[Recorded data Boundary: Start]

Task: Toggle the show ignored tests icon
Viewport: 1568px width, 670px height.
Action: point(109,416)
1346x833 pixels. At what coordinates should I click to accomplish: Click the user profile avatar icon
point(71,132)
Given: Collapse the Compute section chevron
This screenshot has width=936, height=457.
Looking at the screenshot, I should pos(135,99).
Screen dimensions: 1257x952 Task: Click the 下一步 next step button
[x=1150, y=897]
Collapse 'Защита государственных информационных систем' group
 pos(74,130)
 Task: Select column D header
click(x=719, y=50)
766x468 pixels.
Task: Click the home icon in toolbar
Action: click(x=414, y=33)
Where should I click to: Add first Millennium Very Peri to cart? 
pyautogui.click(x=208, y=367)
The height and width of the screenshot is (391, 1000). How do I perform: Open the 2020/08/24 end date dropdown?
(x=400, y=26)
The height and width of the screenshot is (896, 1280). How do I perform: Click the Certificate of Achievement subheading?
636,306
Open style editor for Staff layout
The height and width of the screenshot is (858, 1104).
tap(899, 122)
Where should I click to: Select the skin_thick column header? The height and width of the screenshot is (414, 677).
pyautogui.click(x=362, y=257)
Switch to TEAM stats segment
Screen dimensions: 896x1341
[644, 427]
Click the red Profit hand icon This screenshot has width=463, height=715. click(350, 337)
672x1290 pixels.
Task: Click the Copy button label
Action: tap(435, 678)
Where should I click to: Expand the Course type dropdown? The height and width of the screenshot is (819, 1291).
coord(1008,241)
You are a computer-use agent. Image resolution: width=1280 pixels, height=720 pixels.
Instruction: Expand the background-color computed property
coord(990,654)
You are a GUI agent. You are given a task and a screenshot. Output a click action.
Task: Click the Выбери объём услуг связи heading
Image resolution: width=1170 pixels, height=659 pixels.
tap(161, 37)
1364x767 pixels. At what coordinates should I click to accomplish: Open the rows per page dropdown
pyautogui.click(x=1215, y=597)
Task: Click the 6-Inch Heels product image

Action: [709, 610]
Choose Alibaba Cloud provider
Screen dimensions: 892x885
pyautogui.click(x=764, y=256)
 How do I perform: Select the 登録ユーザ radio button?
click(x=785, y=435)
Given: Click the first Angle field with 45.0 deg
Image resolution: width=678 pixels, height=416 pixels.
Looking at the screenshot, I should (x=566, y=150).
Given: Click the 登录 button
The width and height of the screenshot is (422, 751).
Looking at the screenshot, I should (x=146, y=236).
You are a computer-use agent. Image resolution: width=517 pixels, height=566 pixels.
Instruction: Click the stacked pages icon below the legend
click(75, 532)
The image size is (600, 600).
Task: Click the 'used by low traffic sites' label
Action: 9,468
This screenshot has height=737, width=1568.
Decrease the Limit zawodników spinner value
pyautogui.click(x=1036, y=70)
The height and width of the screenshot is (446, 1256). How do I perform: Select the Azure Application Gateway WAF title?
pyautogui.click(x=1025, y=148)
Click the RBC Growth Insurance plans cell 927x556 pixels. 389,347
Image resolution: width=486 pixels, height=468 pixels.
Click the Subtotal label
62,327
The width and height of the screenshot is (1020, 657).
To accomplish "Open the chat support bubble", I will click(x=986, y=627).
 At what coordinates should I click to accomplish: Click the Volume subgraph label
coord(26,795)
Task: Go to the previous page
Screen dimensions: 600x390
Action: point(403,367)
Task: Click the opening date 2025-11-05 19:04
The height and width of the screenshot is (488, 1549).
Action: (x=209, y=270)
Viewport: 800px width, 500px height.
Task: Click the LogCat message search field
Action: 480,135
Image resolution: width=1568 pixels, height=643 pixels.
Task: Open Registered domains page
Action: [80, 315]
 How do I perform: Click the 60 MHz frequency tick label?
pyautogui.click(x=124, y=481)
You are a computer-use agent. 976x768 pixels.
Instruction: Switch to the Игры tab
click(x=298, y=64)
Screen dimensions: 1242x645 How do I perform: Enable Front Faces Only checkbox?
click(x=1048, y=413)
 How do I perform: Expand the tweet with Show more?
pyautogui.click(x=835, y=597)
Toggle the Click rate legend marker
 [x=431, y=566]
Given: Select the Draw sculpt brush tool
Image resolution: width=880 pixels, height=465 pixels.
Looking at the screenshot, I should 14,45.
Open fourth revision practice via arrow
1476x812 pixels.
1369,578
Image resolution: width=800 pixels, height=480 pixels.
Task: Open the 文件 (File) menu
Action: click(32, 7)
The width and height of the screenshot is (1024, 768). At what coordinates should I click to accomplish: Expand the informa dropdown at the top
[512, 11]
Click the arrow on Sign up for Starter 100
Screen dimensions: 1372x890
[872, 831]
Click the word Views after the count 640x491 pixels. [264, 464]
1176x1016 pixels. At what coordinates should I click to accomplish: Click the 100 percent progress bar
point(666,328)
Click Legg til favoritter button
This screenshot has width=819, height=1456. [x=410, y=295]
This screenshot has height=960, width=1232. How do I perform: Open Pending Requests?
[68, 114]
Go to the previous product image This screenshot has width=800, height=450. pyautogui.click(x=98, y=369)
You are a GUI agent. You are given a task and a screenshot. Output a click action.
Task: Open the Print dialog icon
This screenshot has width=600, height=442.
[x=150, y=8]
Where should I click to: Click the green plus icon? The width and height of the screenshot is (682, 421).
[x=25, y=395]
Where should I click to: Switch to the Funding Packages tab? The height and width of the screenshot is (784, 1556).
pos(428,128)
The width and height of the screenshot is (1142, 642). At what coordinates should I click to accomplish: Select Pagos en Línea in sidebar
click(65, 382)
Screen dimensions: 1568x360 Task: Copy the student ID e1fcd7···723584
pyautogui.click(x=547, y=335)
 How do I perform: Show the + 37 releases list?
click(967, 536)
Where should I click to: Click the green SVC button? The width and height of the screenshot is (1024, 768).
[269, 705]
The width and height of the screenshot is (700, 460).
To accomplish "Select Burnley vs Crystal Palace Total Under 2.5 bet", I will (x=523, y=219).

[Recorded data Boundary: End]

Task requirements: Give back the entire listing with every word intact.

Solution:
Task: Toggle the show ignored tests icon
Viewport: 1568px width, 670px height.
Action: point(109,416)
1346x833 pixels. At what coordinates should I click to accomplish: Click the user profile avatar icon
point(71,132)
Given: Collapse the Compute section chevron
This screenshot has width=936, height=457.
Looking at the screenshot, I should pos(135,99).
Screen dimensions: 1257x952 Task: Click the 下一步 next step button
[x=1150, y=897]
Collapse 'Защита государственных информационных систем' group
 pos(74,130)
 Task: Select column D header
click(x=719, y=50)
766x468 pixels.
Task: Click the home icon in toolbar
Action: click(x=414, y=33)
Where should I click to: Add first Millennium Very Peri to cart? 
pyautogui.click(x=208, y=367)
The height and width of the screenshot is (391, 1000). How do I perform: Open the 2020/08/24 end date dropdown?
(x=400, y=26)
The height and width of the screenshot is (896, 1280). How do I perform: Click the Certificate of Achievement subheading?
636,306
Open style editor for Staff layout
The height and width of the screenshot is (858, 1104).
tap(899, 122)
Where should I click to: Select the skin_thick column header? The height and width of the screenshot is (414, 677).
pyautogui.click(x=362, y=257)
Switch to TEAM stats segment
Screen dimensions: 896x1341
[644, 427]
Click the red Profit hand icon This screenshot has width=463, height=715. click(350, 337)
672x1290 pixels.
Task: Click the Copy button label
Action: tap(435, 678)
Where should I click to: Expand the Course type dropdown? The height and width of the screenshot is (819, 1291).
coord(1008,241)
You are a computer-use agent. Image resolution: width=1280 pixels, height=720 pixels.
Instruction: Expand the background-color computed property
coord(990,654)
You are a GUI agent. You are given a task and a screenshot. Output a click action.
Task: Click the Выбери объём услуг связи heading
Image resolution: width=1170 pixels, height=659 pixels.
tap(161, 37)
1364x767 pixels. At what coordinates should I click to accomplish: Open the rows per page dropdown
pyautogui.click(x=1215, y=597)
Task: Click the 6-Inch Heels product image

Action: [709, 610]
Choose Alibaba Cloud provider
Screen dimensions: 892x885
pyautogui.click(x=764, y=256)
 How do I perform: Select the 登録ユーザ radio button?
click(x=785, y=435)
Given: Click the first Angle field with 45.0 deg
Image resolution: width=678 pixels, height=416 pixels.
Looking at the screenshot, I should (x=566, y=150).
Given: Click the 登录 button
The width and height of the screenshot is (422, 751).
Looking at the screenshot, I should (x=146, y=236).
You are a computer-use agent. Image resolution: width=517 pixels, height=566 pixels.
Instruction: Click the stacked pages icon below the legend
click(75, 532)
The image size is (600, 600).
Task: Click the 'used by low traffic sites' label
Action: 9,468
This screenshot has height=737, width=1568.
Decrease the Limit zawodników spinner value
pyautogui.click(x=1036, y=70)
The height and width of the screenshot is (446, 1256). How do I perform: Select the Azure Application Gateway WAF title?
pyautogui.click(x=1025, y=148)
Click the RBC Growth Insurance plans cell 927x556 pixels. 389,347
Image resolution: width=486 pixels, height=468 pixels.
Click the Subtotal label
62,327
The width and height of the screenshot is (1020, 657).
To accomplish "Open the chat support bubble", I will click(x=986, y=627).
 At what coordinates should I click to accomplish: Click the Volume subgraph label
coord(26,795)
Task: Go to the previous page
Screen dimensions: 600x390
Action: point(403,367)
Task: Click the opening date 2025-11-05 19:04
The height and width of the screenshot is (488, 1549).
Action: (x=209, y=270)
Viewport: 800px width, 500px height.
Task: Click the LogCat message search field
Action: 480,135
Image resolution: width=1568 pixels, height=643 pixels.
Task: Open Registered domains page
Action: [80, 315]
 How do I perform: Click the 60 MHz frequency tick label?
pyautogui.click(x=124, y=481)
You are a computer-use agent. 976x768 pixels.
Instruction: Switch to the Игры tab
click(x=298, y=64)
Screen dimensions: 1242x645 How do I perform: Enable Front Faces Only checkbox?
click(x=1048, y=413)
 How do I perform: Expand the tweet with Show more?
pyautogui.click(x=835, y=597)
Toggle the Click rate legend marker
 [x=431, y=566]
Given: Select the Draw sculpt brush tool
Image resolution: width=880 pixels, height=465 pixels.
Looking at the screenshot, I should 14,45.
Open fourth revision practice via arrow
1476x812 pixels.
1369,578
Image resolution: width=800 pixels, height=480 pixels.
Task: Open the 文件 (File) menu
Action: click(32, 7)
The width and height of the screenshot is (1024, 768). At what coordinates should I click to accomplish: Expand the informa dropdown at the top
[512, 11]
Click the arrow on Sign up for Starter 100
Screen dimensions: 1372x890
[872, 831]
Click the word Views after the count 640x491 pixels. [264, 464]
1176x1016 pixels. At what coordinates should I click to accomplish: Click the 100 percent progress bar
point(666,328)
Click Legg til favoritter button
This screenshot has width=819, height=1456. [x=410, y=295]
This screenshot has height=960, width=1232. How do I perform: Open Pending Requests?
[68, 114]
Go to the previous product image This screenshot has width=800, height=450. pyautogui.click(x=98, y=369)
You are a GUI agent. You are given a task and a screenshot. Output a click action.
Task: Open the Print dialog icon
This screenshot has width=600, height=442.
[x=150, y=8]
Where should I click to: Click the green plus icon? The width and height of the screenshot is (682, 421).
[x=25, y=395]
Where should I click to: Switch to the Funding Packages tab? The height and width of the screenshot is (784, 1556).
pos(428,128)
The width and height of the screenshot is (1142, 642). At what coordinates should I click to accomplish: Select Pagos en Línea in sidebar
click(65, 382)
Screen dimensions: 1568x360 Task: Copy the student ID e1fcd7···723584
pyautogui.click(x=547, y=335)
 How do I perform: Show the + 37 releases list?
click(967, 536)
Where should I click to: Click the green SVC button? The width and height of the screenshot is (1024, 768).
[269, 705]
The width and height of the screenshot is (700, 460).
To accomplish "Select Burnley vs Crystal Palace Total Under 2.5 bet", I will (x=523, y=219).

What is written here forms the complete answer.